Suppose that $\overline{\mb{W}}$ is the within-imputation covariance matrix, which is the average of the m complete-data estimates:

\[ \overline{\mb{W}} = \frac{1}{m} \sum _{i=1}^{m} \hat{\mb{W}_ i} \]

And suppose that $\mb{B}$ is the between-imputation covariance matrix:

\[ \mb{B} = \frac{1}{m-1} \sum _{i=1}^{m} (\hat{\mb{Q}_ i}-\overline{\mb{Q}}) (\hat{\mb{Q}_ i}-\overline{\mb{Q}})’ \]

Then the covariance matrix associated with $\overline{\mb{Q}}$ is the total covariance matrix

\[ \mb{T}_{0} = \overline{\mb{W}} + (1+\frac{1}{m})\mb{B} \]

The natural multivariate extension of the t statistic used in the univariate case is the F statistic

\[ F_{0} = (\mb{Q}-\overline{\mb{Q}})’ \mb{T}_{0}^{-1} (\mb{Q}-\overline{\mb{Q}}) \]
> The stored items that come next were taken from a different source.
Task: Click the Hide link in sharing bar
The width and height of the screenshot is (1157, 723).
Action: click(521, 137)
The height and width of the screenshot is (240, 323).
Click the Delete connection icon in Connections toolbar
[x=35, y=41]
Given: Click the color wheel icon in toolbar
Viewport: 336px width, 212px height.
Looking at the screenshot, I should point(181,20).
with degrees of freedom p and

\[ v=(m-1)(1+1/r)^{2} \]

where

\[ r = (1+\frac{1}{m}) \, \mr{trace} (\mb{B} \overline{\mb{W}}^{-1}) / p \]
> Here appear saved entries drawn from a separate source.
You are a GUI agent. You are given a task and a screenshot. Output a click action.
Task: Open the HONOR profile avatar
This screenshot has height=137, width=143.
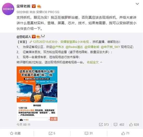tap(8, 9)
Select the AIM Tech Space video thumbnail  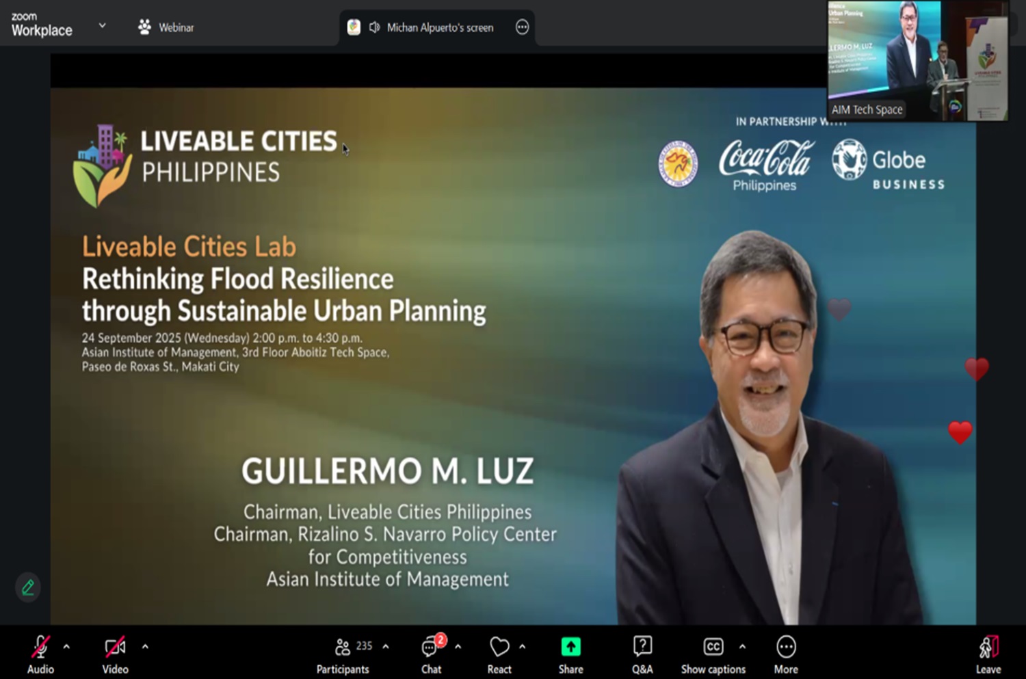917,62
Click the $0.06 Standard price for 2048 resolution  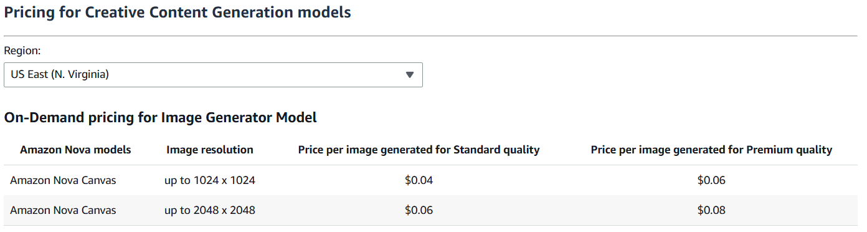coord(419,210)
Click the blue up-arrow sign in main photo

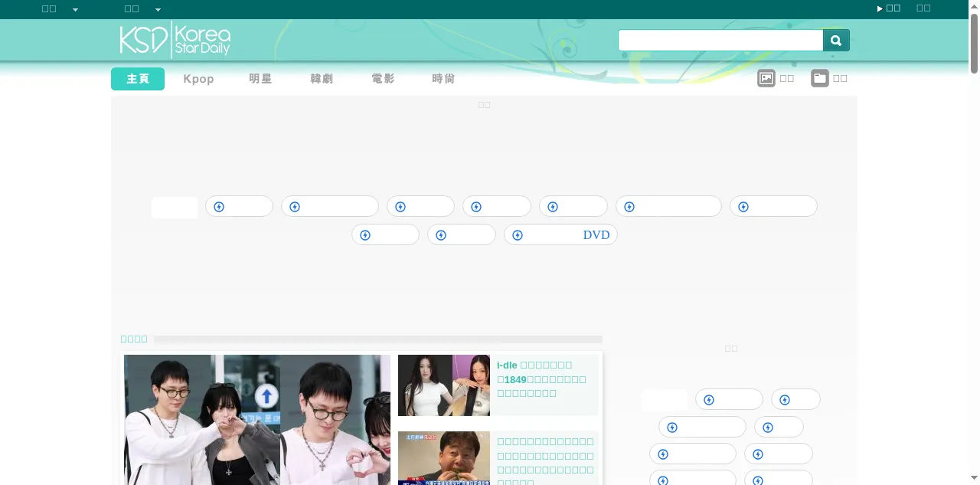point(266,396)
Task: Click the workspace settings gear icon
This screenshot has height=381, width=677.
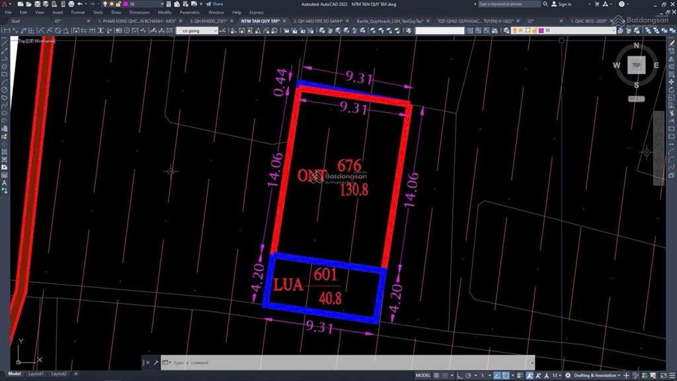Action: tap(568, 376)
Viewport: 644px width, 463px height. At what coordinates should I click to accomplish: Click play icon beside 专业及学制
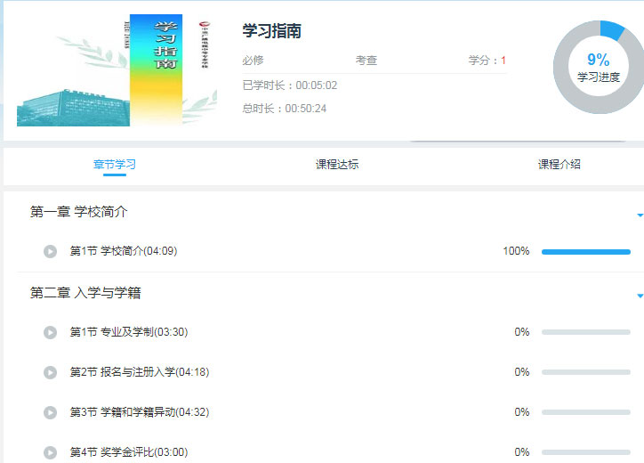51,332
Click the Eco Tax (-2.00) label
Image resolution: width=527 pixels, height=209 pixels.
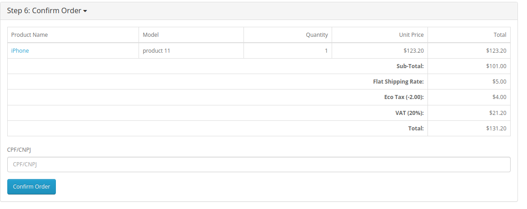click(404, 97)
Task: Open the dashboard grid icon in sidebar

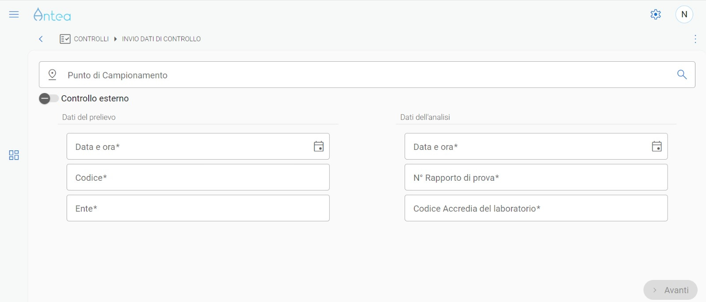Action: [14, 155]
is an average relative increase in variance due to nonresponse (Rubin 1987, p. 137; Schafer 1997, p. 114).

However, the reference distribution of the statistic $F_{0}$ is not easily derived. Especially for small m, the between-imputation covariance matrix $\mb{B}$ is unstable and does not have full rank for $m \le p$ (Schafer 1997, p. 113).
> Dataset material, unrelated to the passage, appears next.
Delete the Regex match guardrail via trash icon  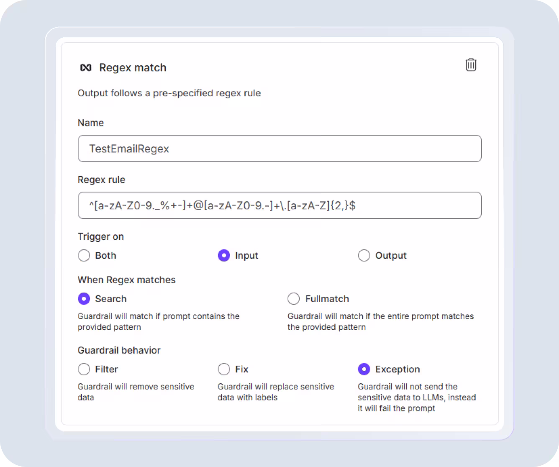pyautogui.click(x=470, y=65)
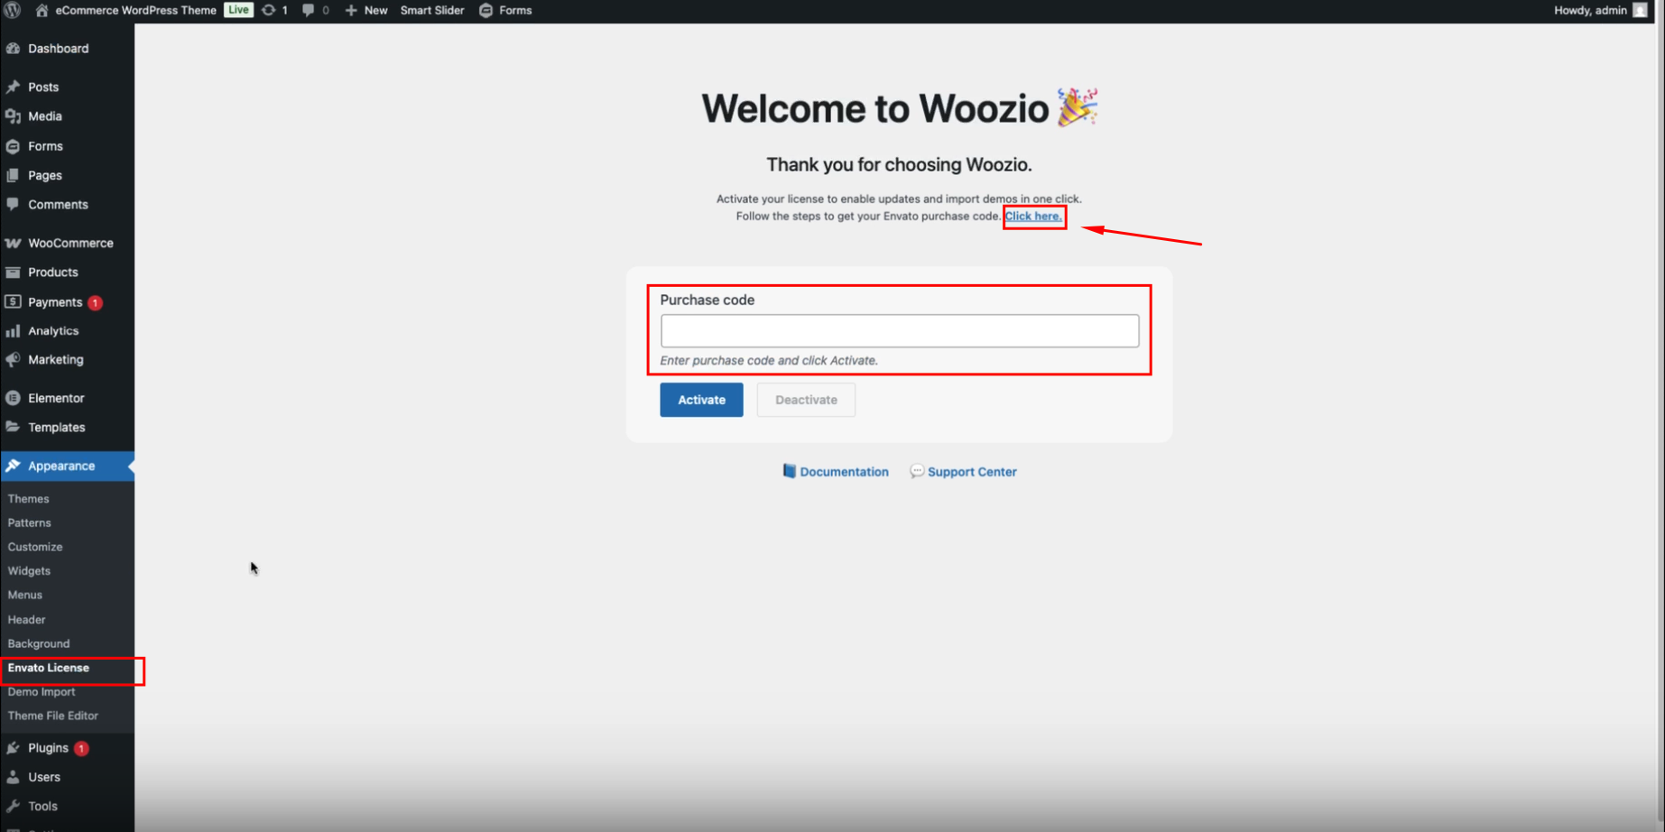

One solution is to make an additional assumption that the population between-imputation and within-imputation covariance matrices are proportional to each other (Schafer 1997, p. 113). This assumption implies that the fractions of missing information for all components of $\mb{Q}$ are equal. Under this assumption, a more stable estimate of the total covariance matrix is

\[ \mb{T} = (1+r) \overline{\mb{W}} \]

With the total covariance matrix $\mb{T}$, the F statistic (Rubin 1987, p. 137)

\[ F = (\mb{Q}-\overline{\mb{Q}})’ \mb{T}^{-1} (\mb{Q}-\overline{\mb{Q}}) / p \]

has an F distribution with degrees of freedom p and $v_{1}$, where

\[ v_{1} = \frac{1}{2} (p+1) (m-1) (1+\frac{1}{r})^{2} \]

For $t=p(m-1) \leq 4$, PROC MIANALYZE uses the degrees of freedom $v_{1}$ in the analysis. For $t=p(m-1) > 4$, PROC MIANALYZE uses $v_{2}$, a better approximation of the degrees of freedom given by Li, Raghunathan, and Rubin (1991):

\[ v_{2} = 4 + (t-4) \left[ 1+ \frac{1}{r} (1-\frac{2}{t}) \right]^{2} \]